Mapping Contigs Onto Reference Genome
3
2
Entering edit mode
10.4 years ago
Kiriya ▴ 20

We have assembled several contigs from SOLEXA reads (size ranges from 200bp to 20kb), now I want to map onto a closely related reference genome. Is there a good program? I tried Blast and mauve. Blast gives good results, but I just need something that can be used to visualize.

mapping contigs reference genome • 12k views
0
Entering edit mode

Please fix title "contains" to "contigs".

0
Entering edit mode

@Aleksandr, done.

4
Entering edit mode
10.4 years ago

You found that Blast gives good results so you are done with that part. To visualize the alignment use something like GBrowse, IGV, or maybe IGB. Or print out the alignents in your own HTML.

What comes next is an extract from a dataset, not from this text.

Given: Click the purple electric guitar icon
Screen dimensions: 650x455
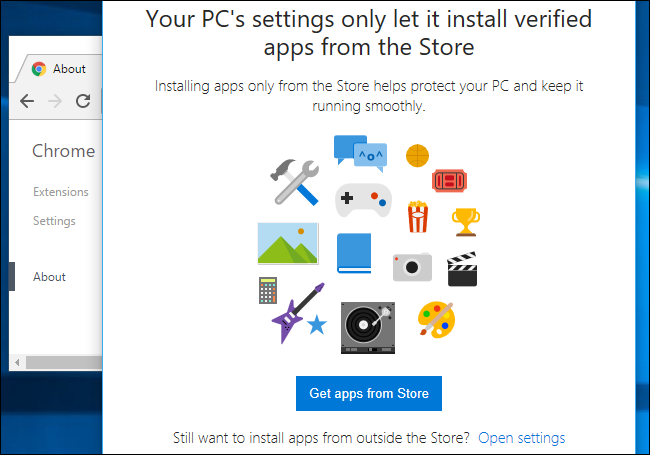Looking at the screenshot, I should tap(295, 308).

No need to look for a different aligner if you don't have a visualizer.

4
Entering edit mode
10.4 years ago

Alek already mentioned GBrowse and IGV as the visualization tool. You'll want your reference genome to be the one you compare to. Let me just add that you need to convert your BLAST result into a format that the tools can accept. BED format is a good start. You need to have a few columns in this file format (the first three are mandatory).

chrom, start, end, name, score, ...


If you have a BLAST tabular format, these fields are already present in the results.

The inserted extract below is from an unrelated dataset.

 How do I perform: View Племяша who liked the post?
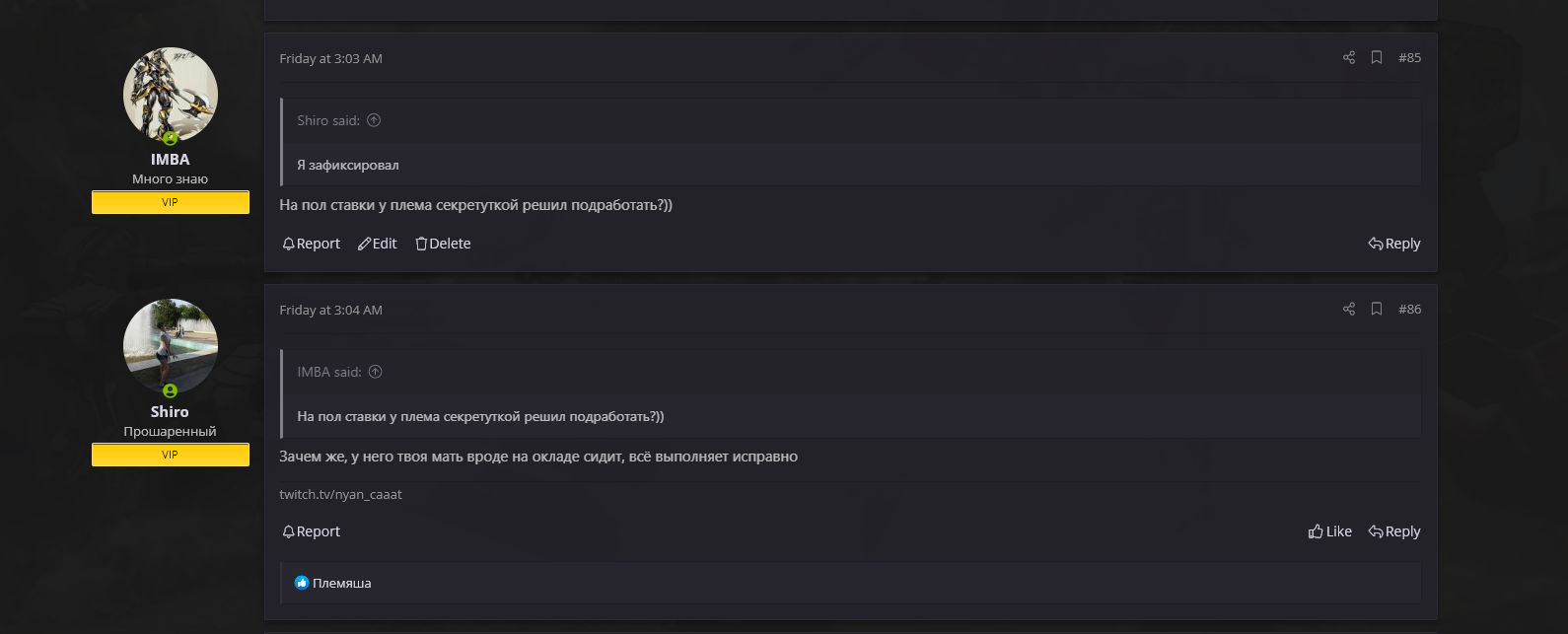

queryId, subjectId, percIdentity, alnLength, mismatchCount, \
gapOpenCount, queryStart, queryEnd, subjectStart, subjectEnd, eVal, bitScore


To convert to BED format, assuming query is your contigs and subject is the referece:

subjectID, subjectStart - 1, subjectEnd, queryID:queryStart-queryEnd


You might need to swap subjectStart and subjectEnd, depending on which one is larger. Also note in the final BED file, use tab instead of comma.

I always found another tool, MUMMERPLOT to be quite useful - if you can use a different aligner (MUMMER). I always do MUMMERPLOT after assembly.

0
Entering edit mode
9.4 years ago
mgalactus ▴ 760

You could also try CONTIGuator, which uses blastn internally to map contigs to a reference genome: it then produces a series of maps (one for each reference replicon) viewable with the ACT tool from the Sanger institute. The upcoming version will also prepare a series of pdf maps.